What generally works was mentioned years ago by Bruce Tegner, and the guy was right, jointlocks are hard to do in self defense, judo throws and kicks and blows are better.

But if some one grabs you( the idiot:-), jointlocking for fun and profit becomes the order of the day .

Having said that, I have a little interception drill taken from the opening moves of certain shorin ryu kata called the Eight Hands, which I use to teach reflexive interception and setting up follow up striking leading into locking, and taking down.A teacher of mine gave me the idea when he used the moves on me, with great success.:-)

Also, at more advanced levels, the attacking limb can be trapped betwen the arms and elbows, using kata maneuvers with tai sabaki, and the hands left free to whale as needed. This is really class stuff too, if one is hep to it.

:DPa Kua people are particularly annoying in this area.And they say so and take some pride in this.

I mention this because the saifa moves you describe look to me as if they could be utilized in this fashion by a skilled, devious and mean practitioner.The one eighty turn would then be a break of the trapped elbow of opponent, henceforth known as Idiot, who went and left his hyperextended arm stuck between your own.

Damned clumsy of him too.:D(Hah! Gotcha!Punch attempt.'Bad Shot, Old Man."Crank and crack.)

CEB
13th January 2002, 23:23
Originally posted by kusanku


Ed, maybe we will run into one 'nother, sometimes I get to Kokomo, but if not me, you'll probablty see my good friend Tom Ward or of course, Bethea Sensei, Tell 'em John who was from Crawfordsville said Hi!

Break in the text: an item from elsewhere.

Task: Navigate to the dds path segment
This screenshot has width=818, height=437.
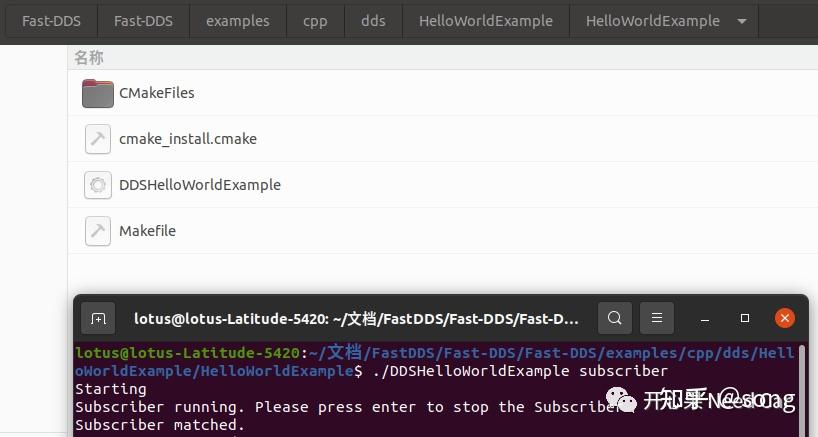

Funny you should mention Tom Ward. Just back from two days of class under Kimo Wall Sensei in Peoria IL. Tom was there. I told him you said hi. We had a good visit during our Saturday afternoon water break. Mr Bethea is doing well.

kusanku
14th January 2002, 06:24
knew Tom was going to that, he had told me of it, wondered if you mightn't be there too. Hear that was good stuff.